Make sure the test environment database is setup (I’m using PostreSQL) and it is migrated. These are the gems I’m using to contact the API and run my test suite:

  • Faraday — Creates the API calls for me and manages the additional params I need to pass to the API
  • JSON — Parses the JSON responses from the API into OpenStruct objects to allow the response to be access with basic Ruby instance methods
  • Byebug — Command line debugging tool (default to rails)
  • RSpec-Rails — RSpec Testing Framework for Rails
  • Capybara —Feature testing tool that allows me to interact with my site like a user would
  • Launchy — For debugging allows me to use ‘save_and_open_page’ which lets me see what Capybara sees
  • Database_Cleaner — Let’s me reset my database for each test condition
  • Capybara-Mechanize — Cool gem that allows capybara to visit foreign pages outside my app

These all live inside my Gemfile. I have Faraday and JSON in the main gem list. Everything else is inside my development & test group:

The database_cleaner and capybara-mechanize gems need a little bit of configuration in order to work correctly, so inside of my rails_helper.rb file I’ve added these lines:

Test Script Setup

At this point, my app allows a user to create a new account with their name, email and password. Additionally, users are required to be signed in to add Strava to their account and they can only add it from their personal user/show page. Let’s go through the test setup line by line to show how I’m doing things.

Lines 1–3:

These are basic describe/context blocks except for line #3. Here I specify what driver I want Capybara to use. By default, Capybara uses the Rack driver, which doesn’t allow the test suite to access any outside domains. By including the capybara-mechanize gem I can now specify the driver to be mechanize, which does allow capybara to visit outside domains. This is useful, because the default driver works fine for most cases and I don’t know what kind of side affects using the mechanize driver would have on the rest of my test suite.

Lines 4–9:

Creates a basic user profile and mock current_user as this profile, nothing too special here. Note that I’m using create! instead of create. This way I get an error message if the create fails.

Lines 11–15:

Go to this user’s show page and expect to see a link to “Add Strava to Account”. This is step 1 in the Strava Authentication Flow. Additionally, I’m demonstrating that the user does not have a strava_athlete_id or strava_access_token. These verifications could also belong in the user model test, but I put them here just to make sure everything is working as expected.

Line 17–18:

Click link to “Add Strava to Account”. This will send me to https://www.strava.com/oauth/token. If I’m not using mechanize I get the error message below. Capybara ignores the protocol and domain, then expects a route to be present for /oauth/token.

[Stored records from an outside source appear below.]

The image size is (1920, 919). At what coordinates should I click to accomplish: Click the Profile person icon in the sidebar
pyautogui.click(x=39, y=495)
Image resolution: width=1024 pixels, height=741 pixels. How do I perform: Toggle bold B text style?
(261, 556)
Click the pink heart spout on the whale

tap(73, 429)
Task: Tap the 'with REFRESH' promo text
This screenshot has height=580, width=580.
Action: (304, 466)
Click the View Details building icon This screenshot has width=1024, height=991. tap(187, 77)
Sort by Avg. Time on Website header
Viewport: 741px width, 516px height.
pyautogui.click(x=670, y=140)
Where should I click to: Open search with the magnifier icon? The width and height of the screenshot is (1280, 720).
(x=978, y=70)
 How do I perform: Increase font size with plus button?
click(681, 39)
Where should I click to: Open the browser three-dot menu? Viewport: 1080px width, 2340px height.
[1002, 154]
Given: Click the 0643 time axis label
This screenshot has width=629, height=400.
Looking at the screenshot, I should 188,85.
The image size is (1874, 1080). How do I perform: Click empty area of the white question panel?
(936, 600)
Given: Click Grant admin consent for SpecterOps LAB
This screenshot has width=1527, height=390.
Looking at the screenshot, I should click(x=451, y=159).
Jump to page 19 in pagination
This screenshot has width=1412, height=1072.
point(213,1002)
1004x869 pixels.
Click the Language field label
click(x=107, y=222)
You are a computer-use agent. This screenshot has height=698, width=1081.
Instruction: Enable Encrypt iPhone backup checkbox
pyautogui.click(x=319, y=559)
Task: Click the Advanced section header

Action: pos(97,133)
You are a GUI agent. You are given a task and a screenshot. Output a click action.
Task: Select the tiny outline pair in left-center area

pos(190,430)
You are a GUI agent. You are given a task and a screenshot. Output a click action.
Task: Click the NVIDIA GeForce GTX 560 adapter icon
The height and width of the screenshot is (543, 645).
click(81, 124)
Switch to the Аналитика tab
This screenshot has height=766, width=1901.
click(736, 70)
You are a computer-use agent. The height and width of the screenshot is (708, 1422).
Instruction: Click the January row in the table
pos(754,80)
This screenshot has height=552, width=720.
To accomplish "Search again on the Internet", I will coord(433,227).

I can use Launchy here to see what Capybara sees after clicking ‘Add Strava to Account’ by inserting ‘save_and_open_page’ on line 18. Turns out I’m redirected to a login page for Strava. I need to login to my account in order for Capybara to go through the authorization process.

Lines 19–22:

The Capybara methods still work on external websites and can interact with those pages. I inspected the login page to see how strava named the email and passwords fields. Next, I set environment variables in my terminal to store my email/password combo for my test environment. This is important because I don’t want to be posting my test environment credentials all over the internet when I’m posting here or on github. These can be set with an export command in the terminal.

export STRAVA_TEST_ENVIRONMENT_EMAIL=test@email.comexport STRAVA_TEST_ENVIRONMENT_PASSWORD=12345

Line 24:

After submitting the login credentials on line 22, I put another ‘save_and_open_page’ on line 23 to see where I’m redirected to (see page below). I see that I’m now at the authorize page, so I want Capybara to click ‘Authorize’. This is step 2 of the Strava Authentication Flow.

Lines 26–29:

This is where my app does a little magic under the hood and performs steps 3–5 in the Strava Authentication Flow. The end result is that I expect to be redirected back to the user show page and for the user to now have their strava_athlete_id & strava_access_token saved. One thing to note here, I was originally calling user.strava_athlete_id instead of User.find(user.id).strava_athlete_id and my test was failing even though the user was getting it’s credentials saved. Turns out, user was still associated with the state of user that I assigned it on line 4, so I needed to pull the user directly from the database.

Conclusion

This is probably the longest test script I’ve ever written, but that is expected when I’m testing a process with so much user interaction. If there are better ways to test this process let me know in the comments. Figuring out this test took me way longer than I’d like to admit, so if there is an easier way to do it I’d be all over that.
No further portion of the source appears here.